Die Realität kann das Problem noch verschärfen: Während konstant warme Sommer für Flora und Fauna relativ gut verkraftbar wären, sind es drei Rekordhitze-Sommer hintereinander nicht. Dass danach vielleicht drei gemäßigtere Sommer kommen, hilft Bäumen, die vertrocknet oder von Schädlingen befallen wurden, nicht mehr – obwohl der Durchschnitt unkritisch aussieht.
Ein letzter Punkt, der Einschränkungen mit sich bringt, ist die Aufteilung in Landkreise. Gerade Kreisfreie Städte können flächenmäßig sehr klein sein, so dass nicht genügend Messdaten aus der Vergangenheit für diese Gegend vorliegen. Die Vorhersagen des Baykis sind auf Raster von 12.5 mal 12.5 Kilometer heruntergerechnet. Damit ausreichend valides Datenmaterial vorliegt, fasst Baykis teilweise mehrere Kreise zusammen. Aus 96 Landkreisen und kreisfreien Städten werden so 29 Landkreiseinheiten. Für "Unser Bayern 2050" teilen wir diese wieder in die Landkreise auf. Allerdings haben die Landkreise der ursprünglichen Einheiten dann die gleichen Werte.

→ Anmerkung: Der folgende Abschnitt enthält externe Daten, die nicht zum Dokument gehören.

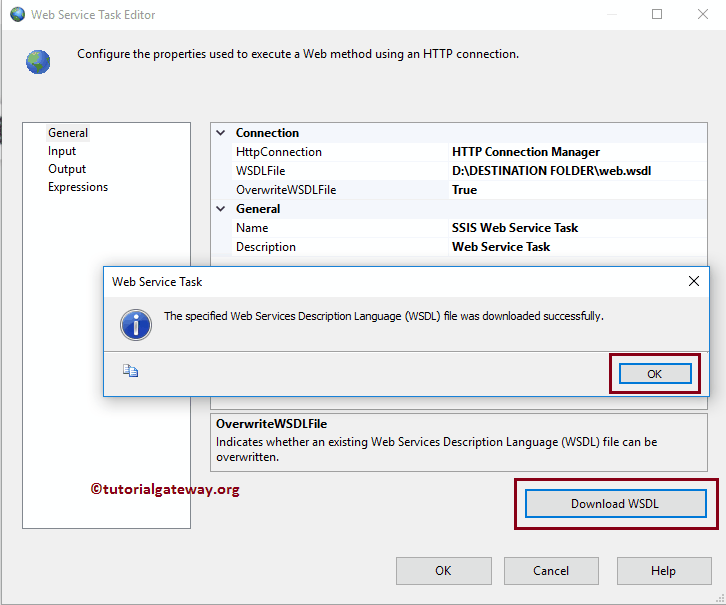Image resolution: width=726 pixels, height=605 pixels.
Task: Click the copy message icon in dialog
Action: (131, 371)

Wie verlässlich sind die Daten?
Die Unsicherheitsfaktoren bestehen wie oben beschrieben. Daher sind konkrete Werte mit einer gewissen Skepsis zu betrachten. Die Richtung der Entwicklung – mehr oder weniger Starkregen, mehr oder weniger Hitzenächte - ist davon unberührt. Die Klimaforschung ist hier robust.

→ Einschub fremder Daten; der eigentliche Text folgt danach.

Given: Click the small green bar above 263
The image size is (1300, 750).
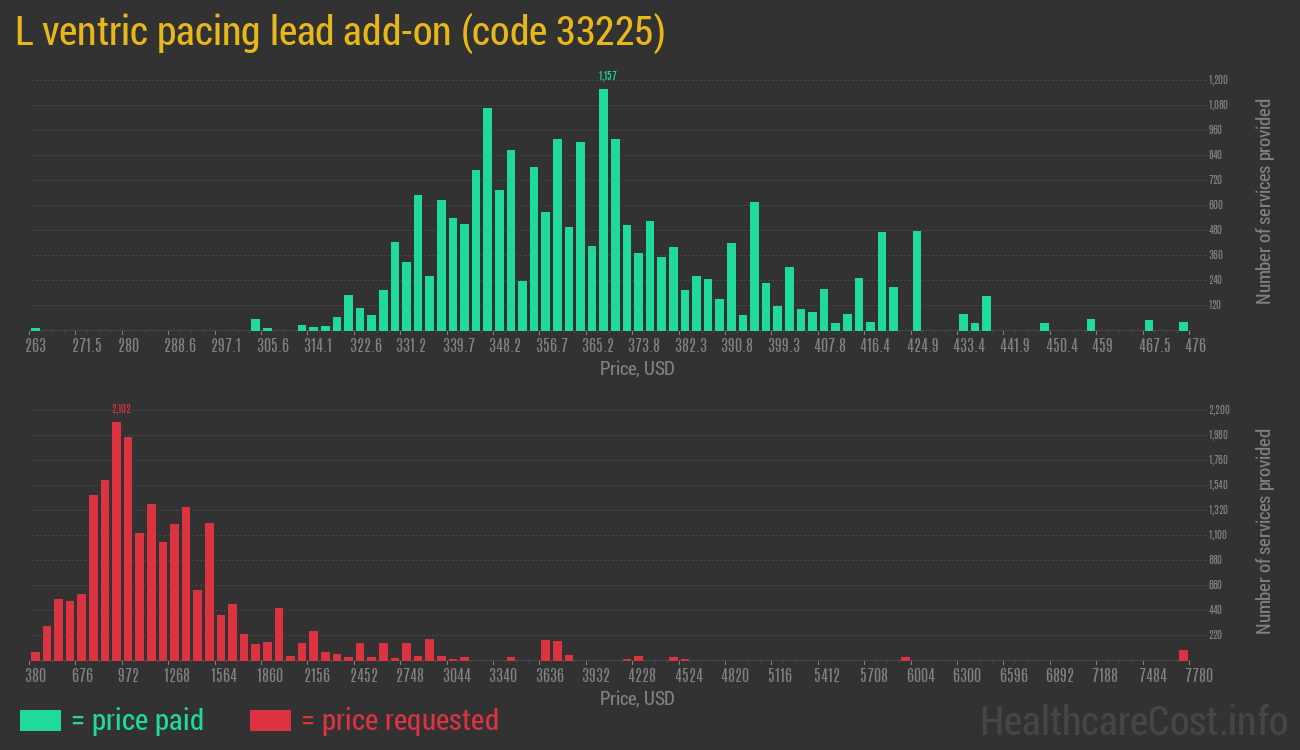Looking at the screenshot, I should 36,328.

Generell gilt, dass bei allen Temperaturindikatoren, wie Hitzetage, Tropennächte, Temperaturanstieg, nur ein kleiner Unsicherheitsbereich besteht. Temperatur wird zum einen schon sehr lang verlässlich gemessen, ist weniger lokal als etwa Niederschlag und wird in Modellen gut beschrieben.
Etwas mehr Unsicherheit besteht bei Niederschlagsindikatoren, insbesondere Starkregen. Gerade letzteres ist ein sehr lokales Phänomen. Tritt ein Starkregenereignis genau bei einer Messstation auf, wird er aufgezeichnet, ist der Schwerpunkt des Regens wenige Kilometer daneben, dann nicht. Mittlerweile werden auch komplexere Messmethoden als Messstationen in die Forschung, wie etwa Radarmessungen, einbezogen, die diese Nachteile ausgleichen. Diese Zeitreihen sind aber im Moment noch relativ kurz. Hinzu kommt, dass klimatische Zusammenhänge für Niederschlag komplex sind, weshalb sie in den Modellen nicht ganz so exakt nachgebildet werden können.

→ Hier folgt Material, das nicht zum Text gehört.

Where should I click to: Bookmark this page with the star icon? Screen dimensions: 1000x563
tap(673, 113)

Generell gilt aber, dass die Richtung der Entwicklung dennoch durch die Modelle korrekt abgebildet wird. Für die gezeigten Daten heißt das: Eventuell wird es im Sommer 2050 nicht exakt 16 Hitzetage mehr geben, es werden aber mit Sicherheit mehr sein, als noch in der Referenzzeit von 1971 bis 2000 oder als heute.
Auf welchem Pfad sind wir?
Die Forschung sieht die Welt aktuell auf dem Pfad, den wir in "Unser Bayern 2050" als ein stark verändertes Bayern beschreiben.
Der jüngste Bericht des Weltklimarats IPCC beschreibt zudem, dass das nur leicht veränderte Bayern aus "Unser Bayern 2050" kaum noch zu erreichen ist.
Die reale Entwicklung muss nicht exakt in dem einen oder anderen Szenario liegen. Aktuell werden weltweit Anstrengungen unternommen, die Emissionen einzudämmen. Dadurch sind Zustände der Welt zwischen den Szenarien nicht nur möglich, sondern auch wahrscheinlich. Die Folgen der Erderwärmung sind dabei nicht linear: Der Unterschied zwischen 1 Grad und 1.1 Grad ist nicht genau 10% mehr, sondern wirkt sich in der Realität deutlich stärker aus.